What God Means To Me

For those of you who do not know me, my name is David Hicks.  I was adopted and raised by a Christian family in the small town of Rockwood, Tennessee.  I was raised to love God and put Him first in everything I do.  In my mind I have been blessed as much as a man can be blessed considering when I was born. 

Needless to say I haven't always (always?  More like rarely.) lived up to the way I was raised.  I've had times of rebellion, times of laziness, times of cowardice, times of worldliness; I've had failures as a husband (that "AMEN!!!" you just heard was my wife), as a father, as a friend, as an employee; to this day I still find myself one temptation away from a spiritual trainwreck. 

Yet through it all God has loved me, forgiven me, listened to me, taught me, talked to me, adopted me.  I love Him with all my heart, and in response to His love for me I wrote the following some years ago.  I share it with you now in the hope that it can be a help and encouragement to you.

What You Mean to Me 

I want to try and tell You, God, what it is You mean to me.
I’m just a man, one in billions, just a grain of sand by the sea. 

But because You’ve touched so much of my life, You’ve been in every part,
I want to try and put in words, the things I feel in my heart. 

You loved me before I was ever born, before I could even breathe.
You arranged a home where I could live, loved by a family.

Through them You taught me to put You first in all I ever do.
The church taught me to love Your Word, to seek to know You through and through.

I’ve been given everything a man could need, to know the way of life –
the Bible, Christian parents and teachers, a loving Christian wife. 

Why have You loved me so?  To You what could I possibly be? 
At times I’ve lived like I was a beast, sin was master to me. 

Yet You saved me, You loved me, You plucked me out of the mire.
You’ve molded me and shaped me, and refined me through life’s fire. 

In the fire, that’s where I was, but You still held on to me.
You could have easily just let me fall, and let the flames devour me. 

You loved me first.  There is no doubt.  No words were ever more true.
And that’s the reason that now I say, my Lord, my God,  I love You.
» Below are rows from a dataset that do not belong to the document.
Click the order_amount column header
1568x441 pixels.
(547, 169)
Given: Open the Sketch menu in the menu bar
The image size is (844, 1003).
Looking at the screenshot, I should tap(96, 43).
I’ve never even seen You, never even shook Your hand,
But it’s You I love and long to see, it’s by You I want to stand.

I want to thank You from my heart, to say it to Your face,
I want to hug You and feel Your love, a father’s tender embrace.

You’re the reason I’m sane, the reason I’ve survived, the reason I’m here today.
You’re the reason I can look in the mirror and know by You I’ve been saved.

You’re my all in all, You’re my everything, all that I long to be.
What other dream could I have than You, to see You eternally. 

Please save me now, wash away my sins, cover me by Your grace.
Please lead me home, save my soul, in Your kingdom give me a place.